**Problem description**
Set down word for word each line from the start of the listing through the line that contains "Abschlussfeier der Absolvia 2026 (246, 876)", both included.

** Data extract follows **

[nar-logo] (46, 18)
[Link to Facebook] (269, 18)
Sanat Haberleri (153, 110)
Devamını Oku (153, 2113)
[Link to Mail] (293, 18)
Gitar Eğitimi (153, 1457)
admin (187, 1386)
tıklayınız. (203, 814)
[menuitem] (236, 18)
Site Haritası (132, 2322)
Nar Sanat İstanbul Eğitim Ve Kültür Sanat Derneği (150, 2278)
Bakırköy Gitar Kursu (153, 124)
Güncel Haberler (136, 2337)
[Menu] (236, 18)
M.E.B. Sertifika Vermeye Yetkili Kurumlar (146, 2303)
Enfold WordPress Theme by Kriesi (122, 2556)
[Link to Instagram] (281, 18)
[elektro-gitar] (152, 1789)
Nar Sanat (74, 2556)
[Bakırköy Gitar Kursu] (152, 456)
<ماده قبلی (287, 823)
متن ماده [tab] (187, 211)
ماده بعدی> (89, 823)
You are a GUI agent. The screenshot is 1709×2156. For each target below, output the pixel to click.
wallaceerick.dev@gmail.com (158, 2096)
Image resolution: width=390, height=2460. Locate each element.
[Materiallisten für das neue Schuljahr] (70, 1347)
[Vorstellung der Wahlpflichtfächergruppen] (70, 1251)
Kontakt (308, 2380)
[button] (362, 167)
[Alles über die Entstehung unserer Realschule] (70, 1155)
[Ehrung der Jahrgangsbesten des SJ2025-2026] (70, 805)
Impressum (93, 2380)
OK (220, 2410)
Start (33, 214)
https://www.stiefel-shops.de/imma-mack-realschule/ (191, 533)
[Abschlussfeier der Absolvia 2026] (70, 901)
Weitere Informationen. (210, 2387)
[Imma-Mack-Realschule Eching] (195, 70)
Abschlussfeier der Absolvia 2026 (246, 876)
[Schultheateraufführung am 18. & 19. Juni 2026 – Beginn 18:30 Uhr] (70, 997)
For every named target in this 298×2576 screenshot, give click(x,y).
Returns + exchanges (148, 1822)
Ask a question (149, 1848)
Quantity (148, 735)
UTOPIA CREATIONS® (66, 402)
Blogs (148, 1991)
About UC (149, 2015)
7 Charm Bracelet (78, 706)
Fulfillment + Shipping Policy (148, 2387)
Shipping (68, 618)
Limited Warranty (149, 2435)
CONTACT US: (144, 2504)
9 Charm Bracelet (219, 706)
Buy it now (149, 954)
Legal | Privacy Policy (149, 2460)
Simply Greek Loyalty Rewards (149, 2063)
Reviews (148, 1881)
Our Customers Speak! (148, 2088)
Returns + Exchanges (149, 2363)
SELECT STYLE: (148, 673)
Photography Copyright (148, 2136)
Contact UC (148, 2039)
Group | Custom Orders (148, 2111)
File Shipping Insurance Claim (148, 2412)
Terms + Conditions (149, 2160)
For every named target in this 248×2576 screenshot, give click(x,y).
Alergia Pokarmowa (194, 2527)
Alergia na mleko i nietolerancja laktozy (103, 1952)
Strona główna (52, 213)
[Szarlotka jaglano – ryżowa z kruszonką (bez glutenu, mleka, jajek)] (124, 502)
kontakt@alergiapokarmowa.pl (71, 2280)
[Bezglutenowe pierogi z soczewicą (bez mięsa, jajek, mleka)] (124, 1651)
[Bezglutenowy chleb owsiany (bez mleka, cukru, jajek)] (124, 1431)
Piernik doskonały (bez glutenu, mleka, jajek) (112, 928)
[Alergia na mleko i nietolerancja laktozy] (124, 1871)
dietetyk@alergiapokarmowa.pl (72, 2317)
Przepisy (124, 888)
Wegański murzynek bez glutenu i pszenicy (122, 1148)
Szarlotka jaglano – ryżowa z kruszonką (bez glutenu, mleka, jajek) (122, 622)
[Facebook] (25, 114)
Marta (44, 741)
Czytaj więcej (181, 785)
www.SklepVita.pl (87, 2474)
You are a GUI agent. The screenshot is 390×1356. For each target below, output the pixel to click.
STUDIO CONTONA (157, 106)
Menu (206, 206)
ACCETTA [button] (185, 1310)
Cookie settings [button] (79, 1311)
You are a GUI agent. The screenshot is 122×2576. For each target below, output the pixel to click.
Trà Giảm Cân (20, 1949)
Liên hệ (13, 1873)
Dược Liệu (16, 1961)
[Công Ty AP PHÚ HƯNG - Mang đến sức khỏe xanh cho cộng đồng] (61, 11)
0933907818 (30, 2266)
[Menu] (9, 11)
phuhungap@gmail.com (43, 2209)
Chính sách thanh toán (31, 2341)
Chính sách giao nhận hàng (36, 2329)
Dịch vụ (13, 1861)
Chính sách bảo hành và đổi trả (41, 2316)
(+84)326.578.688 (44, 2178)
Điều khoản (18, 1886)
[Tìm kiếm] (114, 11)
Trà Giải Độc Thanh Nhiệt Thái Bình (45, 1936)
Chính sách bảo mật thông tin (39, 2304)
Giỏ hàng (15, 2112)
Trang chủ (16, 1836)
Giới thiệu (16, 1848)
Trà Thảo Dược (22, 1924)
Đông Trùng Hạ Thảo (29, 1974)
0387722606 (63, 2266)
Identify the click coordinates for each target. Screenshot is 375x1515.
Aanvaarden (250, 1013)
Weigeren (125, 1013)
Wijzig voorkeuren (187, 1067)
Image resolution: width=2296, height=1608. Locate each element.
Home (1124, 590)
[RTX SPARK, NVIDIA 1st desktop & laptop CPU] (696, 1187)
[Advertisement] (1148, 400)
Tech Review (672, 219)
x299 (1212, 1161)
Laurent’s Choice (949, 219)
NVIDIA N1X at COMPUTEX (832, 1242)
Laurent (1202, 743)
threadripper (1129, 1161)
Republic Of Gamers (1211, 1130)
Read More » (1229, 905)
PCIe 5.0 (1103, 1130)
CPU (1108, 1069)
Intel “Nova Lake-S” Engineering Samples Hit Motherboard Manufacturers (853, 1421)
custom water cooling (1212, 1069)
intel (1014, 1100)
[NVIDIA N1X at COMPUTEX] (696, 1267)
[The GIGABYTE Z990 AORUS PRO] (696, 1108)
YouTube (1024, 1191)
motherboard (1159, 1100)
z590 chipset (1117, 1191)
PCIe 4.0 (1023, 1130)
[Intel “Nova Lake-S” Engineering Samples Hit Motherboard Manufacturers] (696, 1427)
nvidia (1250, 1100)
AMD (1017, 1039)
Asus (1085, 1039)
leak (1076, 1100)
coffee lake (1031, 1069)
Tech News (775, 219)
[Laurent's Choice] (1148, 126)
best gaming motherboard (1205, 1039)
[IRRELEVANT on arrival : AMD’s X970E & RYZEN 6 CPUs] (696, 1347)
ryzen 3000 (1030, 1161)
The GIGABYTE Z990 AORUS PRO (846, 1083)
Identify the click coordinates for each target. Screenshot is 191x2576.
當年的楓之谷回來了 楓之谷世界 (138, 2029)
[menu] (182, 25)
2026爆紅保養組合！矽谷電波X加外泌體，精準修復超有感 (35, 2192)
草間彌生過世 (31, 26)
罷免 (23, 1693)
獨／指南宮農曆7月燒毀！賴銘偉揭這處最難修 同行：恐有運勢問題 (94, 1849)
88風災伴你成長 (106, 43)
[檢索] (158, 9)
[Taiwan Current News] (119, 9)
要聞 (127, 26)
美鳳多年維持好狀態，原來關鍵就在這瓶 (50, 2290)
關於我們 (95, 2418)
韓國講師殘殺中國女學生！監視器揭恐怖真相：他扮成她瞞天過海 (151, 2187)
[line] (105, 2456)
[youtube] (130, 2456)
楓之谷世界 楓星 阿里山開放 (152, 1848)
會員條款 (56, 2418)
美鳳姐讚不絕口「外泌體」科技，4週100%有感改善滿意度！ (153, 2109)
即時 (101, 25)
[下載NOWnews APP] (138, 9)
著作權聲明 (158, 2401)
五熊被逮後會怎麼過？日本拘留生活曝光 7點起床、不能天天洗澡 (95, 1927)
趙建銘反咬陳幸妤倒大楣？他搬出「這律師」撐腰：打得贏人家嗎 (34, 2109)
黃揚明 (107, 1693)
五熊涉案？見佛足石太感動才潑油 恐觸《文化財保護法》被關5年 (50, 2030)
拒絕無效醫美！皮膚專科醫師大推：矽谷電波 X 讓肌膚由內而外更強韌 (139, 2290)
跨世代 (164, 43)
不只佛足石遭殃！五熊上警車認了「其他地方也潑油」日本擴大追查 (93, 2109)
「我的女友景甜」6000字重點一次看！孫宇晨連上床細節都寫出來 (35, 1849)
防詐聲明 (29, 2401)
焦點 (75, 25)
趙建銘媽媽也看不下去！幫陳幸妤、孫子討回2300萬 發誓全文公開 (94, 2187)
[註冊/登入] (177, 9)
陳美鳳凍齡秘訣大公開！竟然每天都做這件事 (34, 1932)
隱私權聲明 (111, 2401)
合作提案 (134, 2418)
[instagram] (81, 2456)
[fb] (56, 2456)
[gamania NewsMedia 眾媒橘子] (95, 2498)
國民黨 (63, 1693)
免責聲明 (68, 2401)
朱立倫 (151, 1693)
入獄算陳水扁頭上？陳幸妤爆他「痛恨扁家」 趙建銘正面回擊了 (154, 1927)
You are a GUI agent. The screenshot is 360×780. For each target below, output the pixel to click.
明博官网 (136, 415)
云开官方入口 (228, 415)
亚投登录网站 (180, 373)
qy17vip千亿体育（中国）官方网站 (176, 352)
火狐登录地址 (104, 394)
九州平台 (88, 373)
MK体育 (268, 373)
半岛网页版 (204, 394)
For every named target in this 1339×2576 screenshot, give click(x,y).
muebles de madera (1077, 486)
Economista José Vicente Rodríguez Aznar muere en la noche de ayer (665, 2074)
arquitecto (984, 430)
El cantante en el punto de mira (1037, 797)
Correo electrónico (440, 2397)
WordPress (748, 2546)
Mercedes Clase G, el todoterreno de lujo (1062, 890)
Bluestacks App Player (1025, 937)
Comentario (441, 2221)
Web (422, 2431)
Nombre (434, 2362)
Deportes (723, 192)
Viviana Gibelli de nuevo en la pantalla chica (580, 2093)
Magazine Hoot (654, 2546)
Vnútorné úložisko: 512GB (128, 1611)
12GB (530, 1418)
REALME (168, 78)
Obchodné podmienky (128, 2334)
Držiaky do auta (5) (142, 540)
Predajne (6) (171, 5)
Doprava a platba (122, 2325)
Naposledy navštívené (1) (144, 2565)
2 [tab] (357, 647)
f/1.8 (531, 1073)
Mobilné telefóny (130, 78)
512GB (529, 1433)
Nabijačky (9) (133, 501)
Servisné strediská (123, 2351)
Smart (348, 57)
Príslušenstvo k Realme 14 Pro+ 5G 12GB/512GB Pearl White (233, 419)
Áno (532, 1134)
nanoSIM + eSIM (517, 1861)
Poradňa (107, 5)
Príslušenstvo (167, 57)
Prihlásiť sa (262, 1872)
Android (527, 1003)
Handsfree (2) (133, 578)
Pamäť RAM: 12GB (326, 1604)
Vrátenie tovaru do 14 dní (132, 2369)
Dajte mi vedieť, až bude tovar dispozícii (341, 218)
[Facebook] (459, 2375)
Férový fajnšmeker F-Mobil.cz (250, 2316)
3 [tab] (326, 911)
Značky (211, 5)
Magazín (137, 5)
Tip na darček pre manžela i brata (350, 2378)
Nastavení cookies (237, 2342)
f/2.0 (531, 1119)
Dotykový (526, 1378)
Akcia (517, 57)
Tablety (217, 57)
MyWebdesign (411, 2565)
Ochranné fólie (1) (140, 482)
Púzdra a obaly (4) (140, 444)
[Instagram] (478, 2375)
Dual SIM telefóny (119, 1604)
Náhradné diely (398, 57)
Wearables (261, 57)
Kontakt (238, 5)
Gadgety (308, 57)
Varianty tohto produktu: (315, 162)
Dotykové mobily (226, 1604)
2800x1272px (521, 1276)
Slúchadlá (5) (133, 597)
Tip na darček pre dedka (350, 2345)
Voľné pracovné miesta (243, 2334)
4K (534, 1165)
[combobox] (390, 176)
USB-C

** End of Data extract **

**Solution to the exercise**
[nar-logo] (46, 18)
[Link to Facebook] (269, 18)
Sanat Haberleri (153, 110)
Devamını Oku (153, 2113)
[Link to Mail] (293, 18)
Gitar Eğitimi (153, 1457)
admin (187, 1386)
tıklayınız. (203, 814)
[menuitem] (236, 18)
Site Haritası (132, 2322)
Nar Sanat İstanbul Eğitim Ve Kültür Sanat Derneği (150, 2278)
Bakırköy Gitar Kursu (153, 124)
Güncel Haberler (136, 2337)
[Menu] (236, 18)
M.E.B. Sertifika Vermeye Yetkili Kurumlar (146, 2303)
Enfold WordPress Theme by Kriesi (122, 2556)
[Link to Instagram] (281, 18)
[elektro-gitar] (152, 1789)
Nar Sanat (74, 2556)
[Bakırköy Gitar Kursu] (152, 456)
<ماده قبلی (287, 823)
متن ماده [tab] (187, 211)
ماده بعدی> (89, 823)
You are a GUI agent. The screenshot is 1709×2156. For each target below, output the pixel to click.
wallaceerick.dev@gmail.com (158, 2096)
Image resolution: width=390, height=2460. Locate each element.
[Materiallisten für das neue Schuljahr] (70, 1347)
[Vorstellung der Wahlpflichtfächergruppen] (70, 1251)
Kontakt (308, 2380)
[button] (362, 167)
[Alles über die Entstehung unserer Realschule] (70, 1155)
[Ehrung der Jahrgangsbesten des SJ2025-2026] (70, 805)
Impressum (93, 2380)
OK (220, 2410)
Start (33, 214)
https://www.stiefel-shops.de/imma-mack-realschule/ (191, 533)
[Abschlussfeier der Absolvia 2026] (70, 901)
Weitere Informationen. (210, 2387)
[Imma-Mack-Realschule Eching] (195, 70)
Abschlussfeier der Absolvia 2026 (246, 876)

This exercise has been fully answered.